• _Exercise_: Copy word for word the entries starting with the line that contains "Select the Email tab" and going on through the line that contains "tap(555, 175)".

━━━ Dataset rows ━━━

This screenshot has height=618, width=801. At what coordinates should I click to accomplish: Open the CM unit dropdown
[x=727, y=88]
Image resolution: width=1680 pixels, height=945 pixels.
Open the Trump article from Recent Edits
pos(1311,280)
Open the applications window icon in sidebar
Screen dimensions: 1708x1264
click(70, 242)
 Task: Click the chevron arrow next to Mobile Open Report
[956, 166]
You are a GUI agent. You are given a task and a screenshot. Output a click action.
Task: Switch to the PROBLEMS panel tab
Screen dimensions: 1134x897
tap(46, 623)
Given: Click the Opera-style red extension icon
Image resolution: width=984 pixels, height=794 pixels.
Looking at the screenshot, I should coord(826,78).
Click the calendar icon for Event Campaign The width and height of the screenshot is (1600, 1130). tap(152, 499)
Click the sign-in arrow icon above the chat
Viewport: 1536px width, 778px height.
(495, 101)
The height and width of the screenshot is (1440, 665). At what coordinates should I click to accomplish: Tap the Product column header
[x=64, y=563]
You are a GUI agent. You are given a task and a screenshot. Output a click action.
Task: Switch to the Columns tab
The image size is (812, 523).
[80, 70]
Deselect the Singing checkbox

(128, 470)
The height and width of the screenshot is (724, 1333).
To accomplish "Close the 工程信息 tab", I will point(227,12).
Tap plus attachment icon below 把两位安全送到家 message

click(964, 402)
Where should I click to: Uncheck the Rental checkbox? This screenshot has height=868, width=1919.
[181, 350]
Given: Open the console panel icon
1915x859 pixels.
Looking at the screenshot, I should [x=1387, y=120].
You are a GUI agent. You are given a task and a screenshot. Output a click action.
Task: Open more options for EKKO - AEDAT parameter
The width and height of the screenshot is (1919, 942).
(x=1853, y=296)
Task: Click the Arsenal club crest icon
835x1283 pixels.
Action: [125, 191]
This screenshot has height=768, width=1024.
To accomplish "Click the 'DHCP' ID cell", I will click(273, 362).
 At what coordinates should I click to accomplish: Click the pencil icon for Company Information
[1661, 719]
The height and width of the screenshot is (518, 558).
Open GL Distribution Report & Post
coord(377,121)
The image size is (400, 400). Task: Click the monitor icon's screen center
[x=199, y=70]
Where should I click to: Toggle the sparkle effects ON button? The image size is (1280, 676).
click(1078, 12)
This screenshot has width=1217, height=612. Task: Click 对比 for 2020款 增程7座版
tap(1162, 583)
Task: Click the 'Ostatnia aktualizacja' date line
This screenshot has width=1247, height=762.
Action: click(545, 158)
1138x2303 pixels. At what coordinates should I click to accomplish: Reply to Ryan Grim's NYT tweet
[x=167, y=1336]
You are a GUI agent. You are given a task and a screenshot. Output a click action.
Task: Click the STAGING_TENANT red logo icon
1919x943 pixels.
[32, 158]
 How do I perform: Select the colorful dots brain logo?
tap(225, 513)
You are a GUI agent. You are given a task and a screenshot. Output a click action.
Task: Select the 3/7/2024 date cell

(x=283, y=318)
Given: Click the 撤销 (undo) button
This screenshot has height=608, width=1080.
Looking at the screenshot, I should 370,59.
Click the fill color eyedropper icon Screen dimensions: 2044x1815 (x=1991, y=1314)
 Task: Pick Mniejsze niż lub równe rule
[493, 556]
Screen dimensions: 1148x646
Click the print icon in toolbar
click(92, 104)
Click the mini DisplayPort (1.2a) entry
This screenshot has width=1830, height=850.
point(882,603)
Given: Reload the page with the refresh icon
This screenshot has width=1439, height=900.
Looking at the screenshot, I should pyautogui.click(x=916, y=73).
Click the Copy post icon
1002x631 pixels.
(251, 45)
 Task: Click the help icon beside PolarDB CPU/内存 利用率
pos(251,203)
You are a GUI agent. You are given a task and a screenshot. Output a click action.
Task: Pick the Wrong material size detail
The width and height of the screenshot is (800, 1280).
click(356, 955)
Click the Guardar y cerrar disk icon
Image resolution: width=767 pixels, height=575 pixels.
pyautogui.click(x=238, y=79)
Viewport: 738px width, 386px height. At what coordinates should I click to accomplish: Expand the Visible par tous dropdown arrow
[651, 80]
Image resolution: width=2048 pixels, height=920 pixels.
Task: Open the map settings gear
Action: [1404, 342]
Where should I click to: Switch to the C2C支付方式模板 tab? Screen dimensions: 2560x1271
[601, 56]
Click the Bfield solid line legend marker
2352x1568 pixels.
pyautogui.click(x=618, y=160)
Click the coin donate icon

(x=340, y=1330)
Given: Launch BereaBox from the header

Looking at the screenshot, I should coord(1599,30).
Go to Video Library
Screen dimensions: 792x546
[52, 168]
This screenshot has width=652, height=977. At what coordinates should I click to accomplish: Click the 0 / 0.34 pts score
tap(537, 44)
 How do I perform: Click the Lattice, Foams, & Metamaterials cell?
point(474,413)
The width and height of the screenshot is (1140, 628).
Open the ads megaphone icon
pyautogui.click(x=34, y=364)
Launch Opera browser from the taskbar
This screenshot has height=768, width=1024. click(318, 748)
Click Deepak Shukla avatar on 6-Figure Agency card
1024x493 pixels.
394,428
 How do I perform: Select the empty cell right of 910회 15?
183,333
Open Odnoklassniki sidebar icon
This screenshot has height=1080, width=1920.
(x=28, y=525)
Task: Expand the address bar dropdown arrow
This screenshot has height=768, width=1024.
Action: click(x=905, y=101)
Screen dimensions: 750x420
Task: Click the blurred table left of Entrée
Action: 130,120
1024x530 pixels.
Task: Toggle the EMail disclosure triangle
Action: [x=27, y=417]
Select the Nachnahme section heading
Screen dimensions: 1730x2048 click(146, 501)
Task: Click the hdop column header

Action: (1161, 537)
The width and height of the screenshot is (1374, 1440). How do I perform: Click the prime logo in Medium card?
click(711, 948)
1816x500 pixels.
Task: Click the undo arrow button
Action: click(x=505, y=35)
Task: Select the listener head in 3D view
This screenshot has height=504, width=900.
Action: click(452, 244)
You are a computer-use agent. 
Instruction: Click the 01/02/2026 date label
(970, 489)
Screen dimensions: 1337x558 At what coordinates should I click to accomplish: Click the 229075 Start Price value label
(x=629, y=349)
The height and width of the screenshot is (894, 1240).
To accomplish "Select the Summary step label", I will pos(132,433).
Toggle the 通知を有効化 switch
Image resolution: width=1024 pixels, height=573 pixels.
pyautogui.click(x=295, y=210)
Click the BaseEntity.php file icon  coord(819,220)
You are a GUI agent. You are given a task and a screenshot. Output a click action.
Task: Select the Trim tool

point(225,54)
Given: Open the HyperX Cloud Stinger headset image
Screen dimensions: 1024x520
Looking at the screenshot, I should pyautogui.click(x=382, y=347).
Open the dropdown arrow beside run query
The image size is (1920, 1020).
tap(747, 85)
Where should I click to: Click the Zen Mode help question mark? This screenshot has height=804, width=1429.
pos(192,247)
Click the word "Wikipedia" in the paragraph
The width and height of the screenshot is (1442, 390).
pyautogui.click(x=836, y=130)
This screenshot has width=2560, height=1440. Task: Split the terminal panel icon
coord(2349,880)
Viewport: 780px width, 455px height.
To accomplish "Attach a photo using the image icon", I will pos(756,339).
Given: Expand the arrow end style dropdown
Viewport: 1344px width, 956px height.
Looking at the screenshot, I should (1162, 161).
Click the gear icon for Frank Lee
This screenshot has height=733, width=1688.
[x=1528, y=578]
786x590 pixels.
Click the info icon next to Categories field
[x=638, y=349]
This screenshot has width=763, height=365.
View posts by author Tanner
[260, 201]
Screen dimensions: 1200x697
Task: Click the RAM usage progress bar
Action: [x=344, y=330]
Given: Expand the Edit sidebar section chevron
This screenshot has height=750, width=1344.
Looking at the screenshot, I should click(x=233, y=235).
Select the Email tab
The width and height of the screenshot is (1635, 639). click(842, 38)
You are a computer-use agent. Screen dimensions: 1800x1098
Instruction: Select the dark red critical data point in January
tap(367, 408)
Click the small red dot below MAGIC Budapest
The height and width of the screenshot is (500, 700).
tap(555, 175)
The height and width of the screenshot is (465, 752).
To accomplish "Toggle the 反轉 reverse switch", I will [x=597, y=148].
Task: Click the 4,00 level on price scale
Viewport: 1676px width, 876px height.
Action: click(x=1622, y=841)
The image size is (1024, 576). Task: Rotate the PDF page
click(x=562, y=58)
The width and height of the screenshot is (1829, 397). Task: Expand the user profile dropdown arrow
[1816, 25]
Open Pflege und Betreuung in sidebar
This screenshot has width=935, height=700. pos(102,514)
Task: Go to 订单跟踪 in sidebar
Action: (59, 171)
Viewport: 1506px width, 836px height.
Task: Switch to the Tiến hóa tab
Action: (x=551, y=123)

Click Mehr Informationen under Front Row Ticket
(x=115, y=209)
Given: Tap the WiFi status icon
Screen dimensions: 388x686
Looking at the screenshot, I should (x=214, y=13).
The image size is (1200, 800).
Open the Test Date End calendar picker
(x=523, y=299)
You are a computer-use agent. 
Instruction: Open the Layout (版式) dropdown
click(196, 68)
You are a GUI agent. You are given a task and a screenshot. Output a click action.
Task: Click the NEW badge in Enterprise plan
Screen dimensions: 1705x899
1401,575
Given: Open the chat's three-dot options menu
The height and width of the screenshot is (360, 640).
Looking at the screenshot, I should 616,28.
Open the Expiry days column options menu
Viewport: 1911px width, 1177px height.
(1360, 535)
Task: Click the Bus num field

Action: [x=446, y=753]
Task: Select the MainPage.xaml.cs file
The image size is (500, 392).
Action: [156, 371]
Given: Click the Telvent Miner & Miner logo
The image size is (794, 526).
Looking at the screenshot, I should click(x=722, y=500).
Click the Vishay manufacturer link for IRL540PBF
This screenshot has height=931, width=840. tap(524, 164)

━━━

• _Written reply_:
Select the Email tab
The width and height of the screenshot is (1635, 639). click(842, 38)
You are a computer-use agent. Screen dimensions: 1800x1098
Instruction: Select the dark red critical data point in January
tap(367, 408)
Click the small red dot below MAGIC Budapest
The height and width of the screenshot is (500, 700).
tap(555, 175)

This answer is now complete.